- **TEXT EXTRACT**
Might do it...Andrew, you can try mine out if you want.

The Princeton Reverbs (mine is SF) are getting expensive....but they are fantasitic little amps.

Cheers

Dave


----------



## shoretyus (Jan 6, 2007)

allthumbs56 said:


> Sounds like a job for a Deluxe Reverb (or Reissue). The perfect power-to-weight ratio.


 Fender Deeeeluxe rule the world. I was just digitizing a cassette tape of a concert I was involved with in Jan of this year. A guy named Mike Rudd was playing my amp....... 

They still rule.


----------



## mrmatt1972 (Apr 3, 2008)

If you have the means, a Deluxe is a wonderful choice, but if $ is an issue, for clean at church volume (I'm assuming a packed house of 200 souls or so ) you'll need at least 30 watts. I also find the newer deluxe reverb reissues get dirty in a hurry - which is not what you say you need. That means a Peavey delta blues or a Traynor YCV-40 or something like that. 

Does the church have a PA system that you can be miced thru or run a line to? If it does then lower watt amps in the 5-15 watt range will work fine.

I use a 5 watt Blackheart amp in rehearsal and i wouldn't hesitate to mic it thru the PA for a gig (if it ever happens again...) but I like a little overdrive in my sound. However, if push came to shove I would probably bring my rack system which is 80 watts. Loud and clean _and _dirty and loud! kkjuw

Do you have a budget in mind?

Matt


----------



## mrmatt1972 (Apr 3, 2008)

shoretyus said:


> Fender Deeeeluxe rule the world. I was just digitizing a cassette tape of a concert I was involved with in Jan of this year. A guy named Mike Rudd was playing my amp.......
> 
> They still rule.


Mike Rudd from new zealand?


----------



## Rugburn (Jan 14, 2009)

"At least 30 watts". I got a Princeton Reverb that'll get you to the church on time Andrew. If you want to give it a test drive drop me a PM and we'll see what we can do. Of course it's my baby, so I'd have to come along for the gig. :smile:


----------



## shoretyus (Jan 6, 2007)

mrmatt1972 said:


> Mike Rudd from new zealand?


ooops one D 
http://www.jazzregina.ca/bios/Mike Rud.html


----------



## Archer (Aug 29, 2006)

kw_guitarguy said:


> Hi Andy,
> 
> I tend to use a lot of cleans...very little distortion. If I use distortion, it's generally more of a bluesy crunch, as opposed to a metal distortion.
> 
> ~Andrew



If you are playing in larger sized clubs then you are going to want ~30 watts. 

When it comes to tube amps and total clean tones and playing a gig I want something pretty powerful so that the power section doesnt have to work much at all.

- **COLLECTED DATA**
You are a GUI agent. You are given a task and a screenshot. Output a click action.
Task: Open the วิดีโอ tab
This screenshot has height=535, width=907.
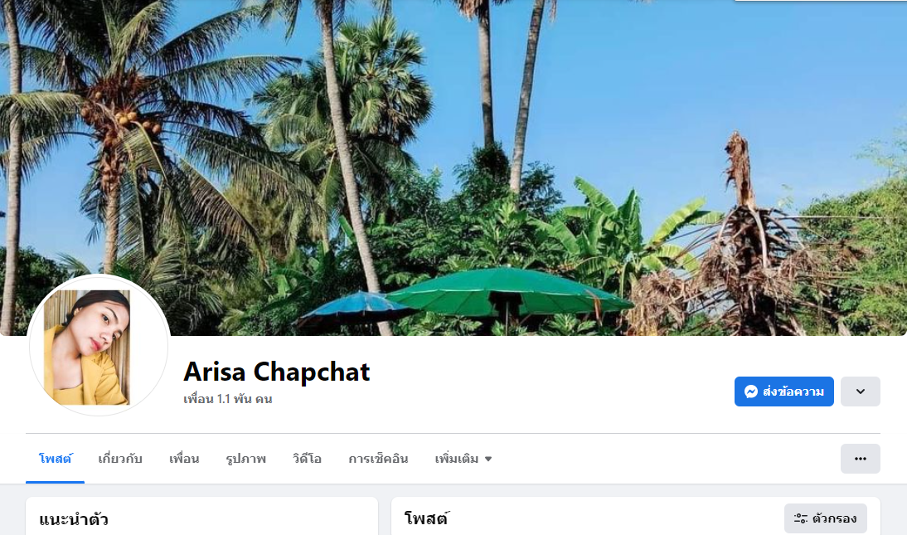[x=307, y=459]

- **PROBLEM TO SOLVE**
In the amp forum thread, what amp does mrmatt1972 say he uses in rehearsal? The material plays no part in what follows.

- **ANSWER TO THIS TASK**
A 5 watt Blackheart amp.